January has never been my favourite month. The post-Christmas depression, the gloomy days and the pressure to give up the unhealthy lifestyle all make for a depressing time. However, since starting HRC Law, January has become even more hated due to the rate at which our hard-earned capital falls victim to the business cash flow problems many others also face.
Like most businesses, January is an expensive month with tax, VAT and rent payments all due in quick succession. This isn’t helped by the fact that it comes hot on the heels of a slow month in December, when everyone’s productivity is understandably lower than usual and there’s the Christmas shutdown when very little happens. All this means is that in addition to the rapidly disappearing reserve of cash darkening my mood, I also have no choice but to concentrate more than ever on the part of the business I like the least– business cash flow and accounts generally.
I completely understand the necessity of a good grip on business cash flow figures, it’s just that I can think of nothing worse. I always say to clients, as I get my calculator out in meetings, that my talent lies with words not numbers – but unfortunately when you’re trying to grow a small business successfully you have no choice but to embrace the numbers. If you don’t, then you are going to fail.

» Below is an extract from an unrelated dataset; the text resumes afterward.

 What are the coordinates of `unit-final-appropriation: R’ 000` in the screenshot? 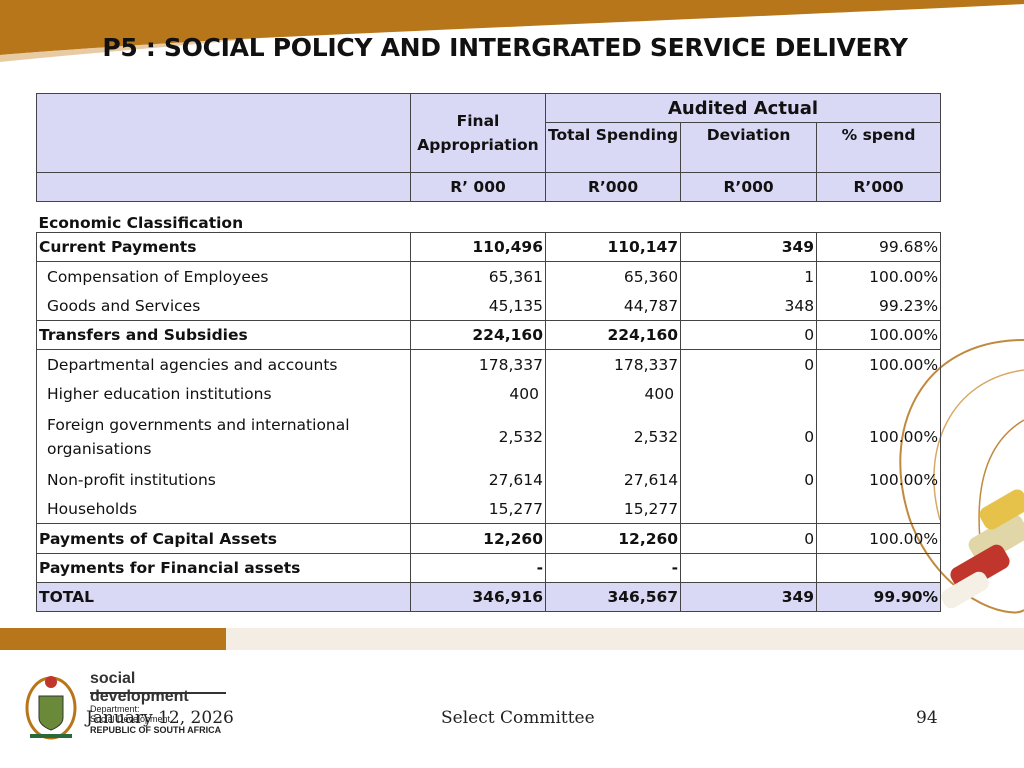 It's located at (478, 187).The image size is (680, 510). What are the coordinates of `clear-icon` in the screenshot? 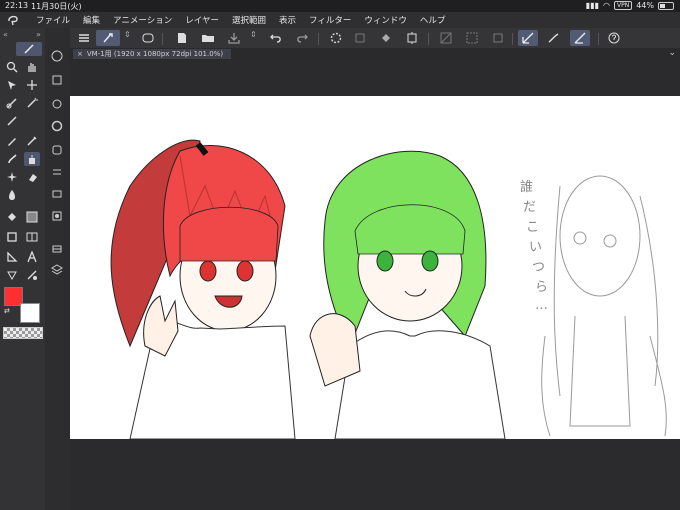 It's located at (446, 38).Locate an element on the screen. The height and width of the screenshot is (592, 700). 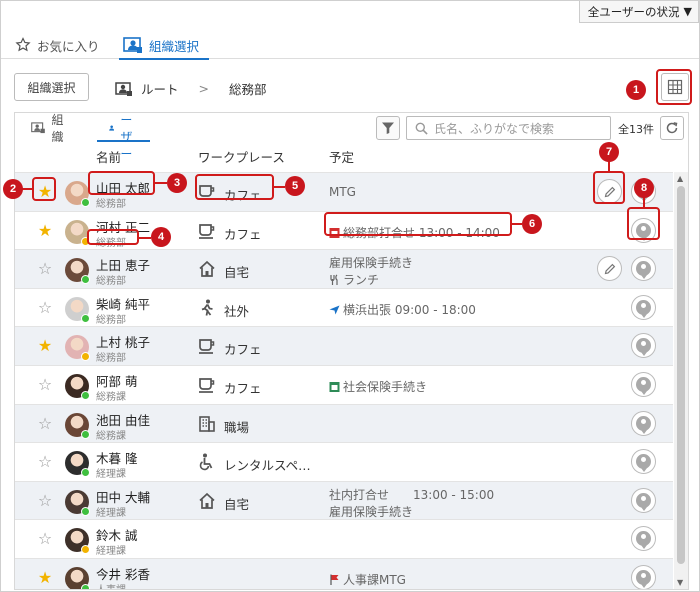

The obvious reality is that you need to deal with the numbers constantly throughout the year. You can’t just leave it to the month when you have a spike in your expenses to embrace the numbers. When you have more cash going out than coming into your bank account, that is when I tend to become fixated on business cash flow – so that I have the reassurance I need that everything will be ok.
It’s also the time of year when you discover how good your business cash flow modelling has been throughout the year, and how robust your predictions have been on the working capital front. It’s no wonder that poor strategic planning and financial management, as well as lack of financial resources, are often cited in the top reasons why SME businesses fail.
Like many SMEs, we are not big enough to justify a senior in-house finance role. That means that again, like most SME businesses, the day-to-day financial management of the business falls to me as owner and managing partner/director. Even with a great accountant working with you, I’ve found that I need to have the tools and discipline to do something I dislike on a regular basis.
We have great accountants that helped me to understand and adapt the various management reports that our accounts software throws out each month. In addition, they gave me a simple business cash flow spreadsheet which allows me to run the figures and every permutation of the figures on a weekly, if not daily basis.
Without a doubt this simple spreadsheet has saved us a fortune in fees, salaries and sleepless nights. In January, my team think I’m obsessed with this simple spreadsheet as it seems to get used on a daily basis to give me the peace of mind I need as I see large chunks of cash leave our bank account.
But throughout the year it’s an invaluable tool to demonstrate to the team the importance of good financial management. For us this means our solicitors are creating bills for the work they have done, sending them out and getting them paid. The use of the spreadsheet can very effectively demonstrate the disastrous consequences that bad financial management will have on our ability to survive and grow – something I’ve found effective in underlining my message in team meetings.
Hopefully we’ll get to a size when we can justify a senior in-house financial role to take responsibility for the day-to-day financial management of the business. Having said that, the reality is that as a business owner I am still going to need to fully understand and constantly deal with the finances of the business. I’m sure it won’t make January’s figures any less depressing, but it should mean I can spend less time working on the business cash flow and do something more exciting instead.